* _What is being asked_: Could you print the entries below exactly, starting at the line that contains "Screen dimensions: 1370x408" and stopping after the last one?

* _Stored records_:

----------------

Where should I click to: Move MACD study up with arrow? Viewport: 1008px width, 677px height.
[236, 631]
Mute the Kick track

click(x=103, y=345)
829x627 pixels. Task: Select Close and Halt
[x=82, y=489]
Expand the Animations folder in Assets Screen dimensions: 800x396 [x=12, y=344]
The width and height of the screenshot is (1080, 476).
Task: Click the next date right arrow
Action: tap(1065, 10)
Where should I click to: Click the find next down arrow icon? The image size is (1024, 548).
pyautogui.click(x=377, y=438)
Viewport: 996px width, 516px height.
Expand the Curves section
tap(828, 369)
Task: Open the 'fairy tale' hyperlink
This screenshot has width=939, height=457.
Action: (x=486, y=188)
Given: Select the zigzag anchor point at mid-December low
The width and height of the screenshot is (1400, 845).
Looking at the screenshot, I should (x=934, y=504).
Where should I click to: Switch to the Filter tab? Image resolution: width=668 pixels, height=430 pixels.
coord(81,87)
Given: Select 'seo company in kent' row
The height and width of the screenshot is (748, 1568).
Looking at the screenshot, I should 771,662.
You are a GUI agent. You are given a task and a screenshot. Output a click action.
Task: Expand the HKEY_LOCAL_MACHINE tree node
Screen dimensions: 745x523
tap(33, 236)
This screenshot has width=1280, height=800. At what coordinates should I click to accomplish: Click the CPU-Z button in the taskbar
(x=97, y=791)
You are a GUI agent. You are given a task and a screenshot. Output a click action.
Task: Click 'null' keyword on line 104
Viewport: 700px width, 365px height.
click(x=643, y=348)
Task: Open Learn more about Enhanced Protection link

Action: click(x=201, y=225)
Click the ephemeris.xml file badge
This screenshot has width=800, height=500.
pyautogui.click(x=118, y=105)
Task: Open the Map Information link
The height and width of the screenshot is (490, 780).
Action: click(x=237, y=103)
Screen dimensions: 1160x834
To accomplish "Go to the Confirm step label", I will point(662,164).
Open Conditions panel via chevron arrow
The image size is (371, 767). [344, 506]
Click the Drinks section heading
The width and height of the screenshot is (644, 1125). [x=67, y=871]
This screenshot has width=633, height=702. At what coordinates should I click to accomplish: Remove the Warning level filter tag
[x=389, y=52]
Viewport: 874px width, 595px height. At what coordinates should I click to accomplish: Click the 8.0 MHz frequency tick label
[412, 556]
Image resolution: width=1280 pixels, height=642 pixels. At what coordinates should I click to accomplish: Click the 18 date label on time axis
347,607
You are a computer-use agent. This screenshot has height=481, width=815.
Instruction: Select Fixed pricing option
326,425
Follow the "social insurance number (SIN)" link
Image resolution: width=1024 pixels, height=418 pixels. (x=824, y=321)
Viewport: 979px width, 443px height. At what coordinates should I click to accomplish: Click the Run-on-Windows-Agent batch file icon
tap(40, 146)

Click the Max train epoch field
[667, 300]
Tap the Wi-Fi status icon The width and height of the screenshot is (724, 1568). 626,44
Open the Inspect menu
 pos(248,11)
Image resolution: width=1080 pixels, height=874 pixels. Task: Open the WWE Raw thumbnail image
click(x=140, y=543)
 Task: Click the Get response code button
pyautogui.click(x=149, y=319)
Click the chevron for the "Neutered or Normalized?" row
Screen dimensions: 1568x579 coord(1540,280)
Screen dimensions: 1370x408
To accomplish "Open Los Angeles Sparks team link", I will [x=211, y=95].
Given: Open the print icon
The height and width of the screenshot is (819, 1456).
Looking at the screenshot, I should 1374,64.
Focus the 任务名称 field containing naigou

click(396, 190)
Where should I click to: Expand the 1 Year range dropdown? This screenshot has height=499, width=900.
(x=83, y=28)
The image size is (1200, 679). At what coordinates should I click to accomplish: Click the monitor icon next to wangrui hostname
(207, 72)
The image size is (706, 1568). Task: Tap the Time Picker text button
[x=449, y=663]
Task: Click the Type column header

----------------

* _Answer below_:
Screen dimensions: 1370x408
To accomplish "Open Los Angeles Sparks team link", I will [x=211, y=95].
Given: Open the print icon
The height and width of the screenshot is (819, 1456).
Looking at the screenshot, I should 1374,64.
Focus the 任务名称 field containing naigou

click(396, 190)
Where should I click to: Expand the 1 Year range dropdown? This screenshot has height=499, width=900.
(x=83, y=28)
The image size is (1200, 679). At what coordinates should I click to accomplish: Click the monitor icon next to wangrui hostname
(207, 72)
The image size is (706, 1568). Task: Tap the Time Picker text button
[x=449, y=663]
Task: Click the Type column header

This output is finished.